Parmi les élues dénonçant son comportement, la porte-parole du parti EELV, Sandrine Rousseau, a raconté des faits remontant à octobre 2011 lors d'une réunion du parti écologiste à Montreuil, près de Paris.
"A un moment donné, j'ai voulu faire une pause", a-t-elle raconté au site d'informations Mediapart et à la radio France Inter. "Dans le couloir qui longe la salle, Denis Baupin est venu. Il m'a plaquée contre le mur en me tenant par la poitrine, et a cherché à m'embrasser. Je l'ai repoussé violemment". Sandrine Rousseau dit avoir ressenti "un très grand malaise". "J'ai immédiatement pensé que c'était absolument anormal que je subisse ça. Mais le mot agression sexuelle, je l'ai mis très longtemps après".
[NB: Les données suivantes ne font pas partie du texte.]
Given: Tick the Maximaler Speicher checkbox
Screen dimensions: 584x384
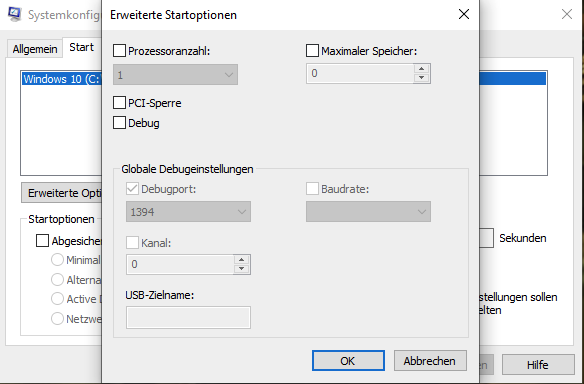Looking at the screenshot, I should (312, 51).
Une députée écologiste du nord-ouest de la France, Isabelle Attard, qui a quitté EELV en décembre 2013, évoque, elle, "du harcèlement quasi quotidien de SMS provocateurs, salaces". Elle date ces faits de juin 2012 à fin 2013, affirmant qu'elles étaient "plusieurs députées à recevoir le même SMS".
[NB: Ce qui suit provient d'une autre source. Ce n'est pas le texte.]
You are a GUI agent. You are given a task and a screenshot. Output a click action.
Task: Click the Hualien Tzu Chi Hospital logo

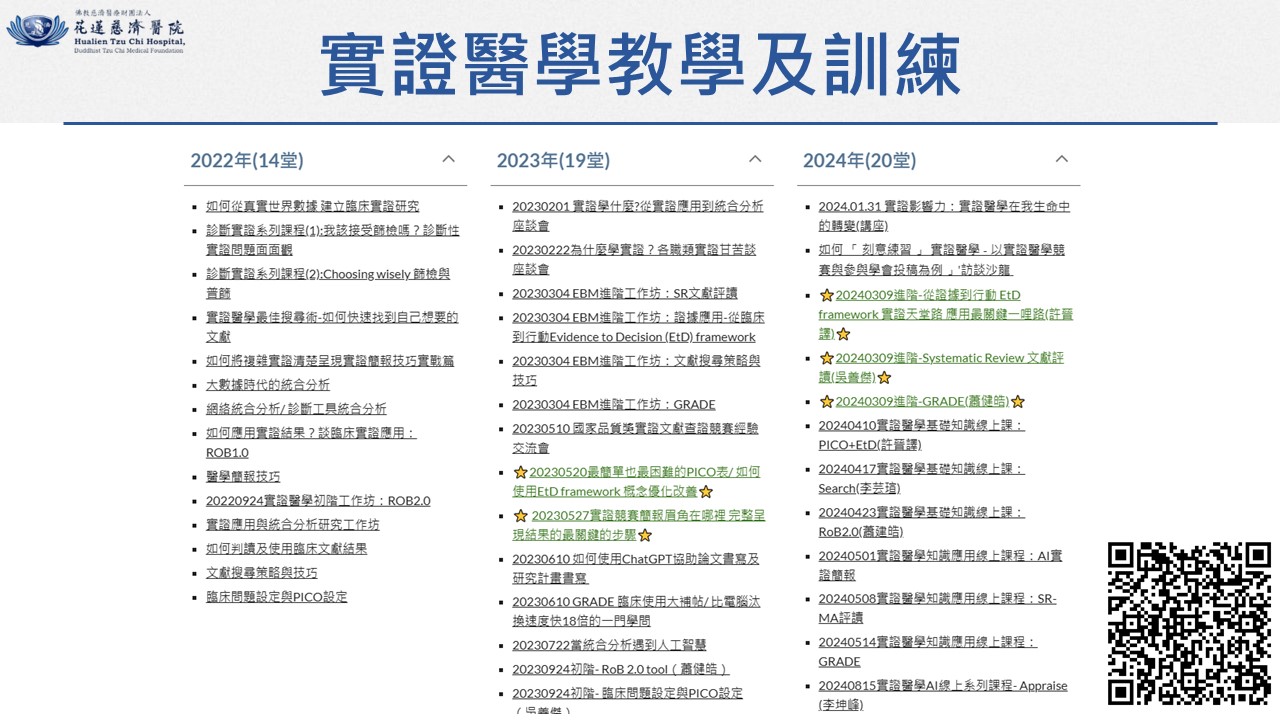click(x=95, y=30)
Elen Debost, adjointe au maire du Mans (centre-ouest), a dit à l'AFP avoir reçu en 2011, pendant quatre à six mois, des "messages à caractère sexuel, de communication de ses fantasmes, de ses envies, de comment il me voyait, comme il me voulait". "J'en ai parlé à des personnes qui m'étaient très proches et qui ont levé les yeux au ciel parce qu'en effet, le fait était connu déjà à l'époque", a-t-elle ajouté.
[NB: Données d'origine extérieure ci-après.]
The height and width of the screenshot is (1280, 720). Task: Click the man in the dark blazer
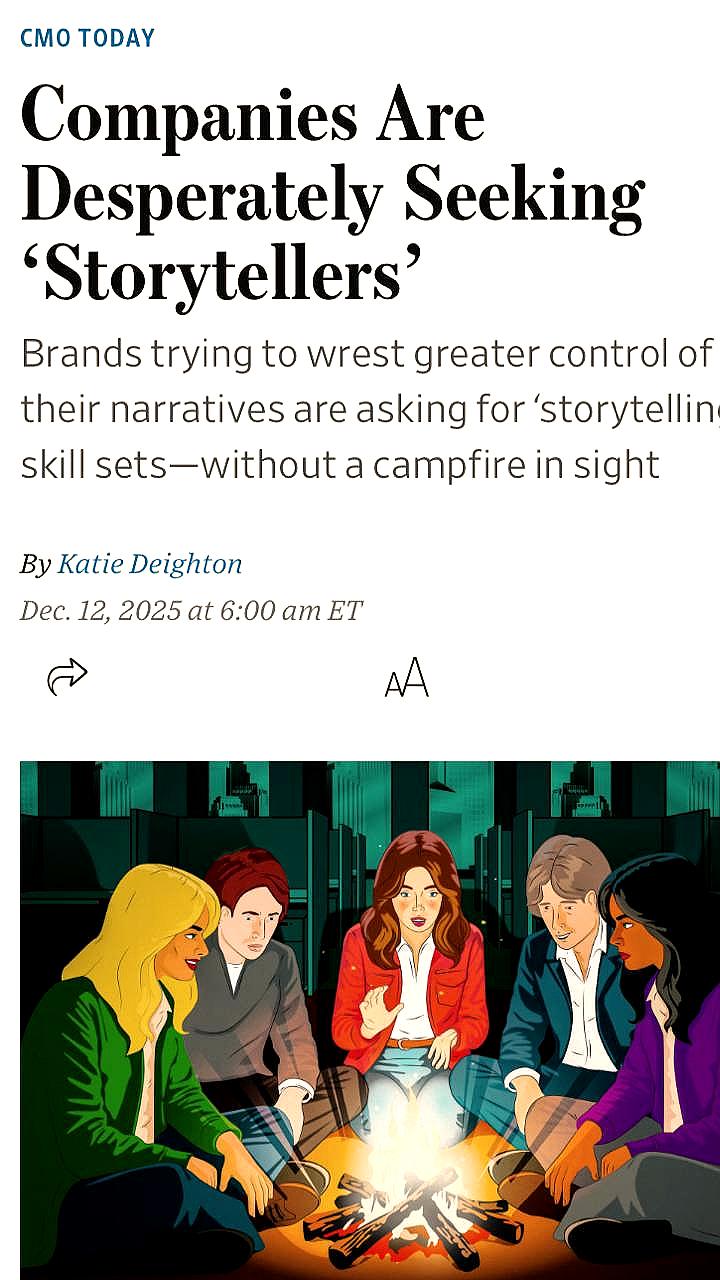(x=560, y=980)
Plusieurs membres d'EELV ont reconnu lundi ne pas être surpris: "C'était très, très connu dans le parti", a assuré à l'AFP un collaborateur du groupe écologiste à l'Assemblée. Louant "le courage des lanceuses d'alerte", la direction du parti a espéré qu'il "soit contagieux et que la parole se libère à l'encontre de tous les harceleurs et agresseurs, que ce soit en politique ou plus généralement".
Les accusatrices de Denis Baupin disent avoir décidé de parler après être tombées sur la photo de plusieurs députés, dont le vice-président de l'Assemblée, les lèvres maquillées de rouge pour protester "contre les violences faites aux femmes" le 8 mars.
En France, la prescription est de trois ans pour les délits, dont les agressions sexuelles et le harcèlement sexuel.
Cette nouvelle affaire écorne un peu plus l'image d'hommes politiques fréquemment accusés de machisme et de gestes déplacés, après les révélations sur l'ancien chef du FMI, Dominique Strauss-Kahn, accusé de viol en mai 2011 dans l'affaire dite du "Sofitel" de New York.
Et le ministre des Finances Michel Sapin a été récemment accusé dans un livre d'avoir eu un geste déplacé envers une journaliste. Il a qualifié ces affirmations d'"allégations inexactes et calomnieuses".
L'an dernier, des femmes journalistes politiques avaient dénoncé dans une tribune le sexisme des hommes qu'elles doivent interviewer, avec de nombreuses anecdotes à l'appui.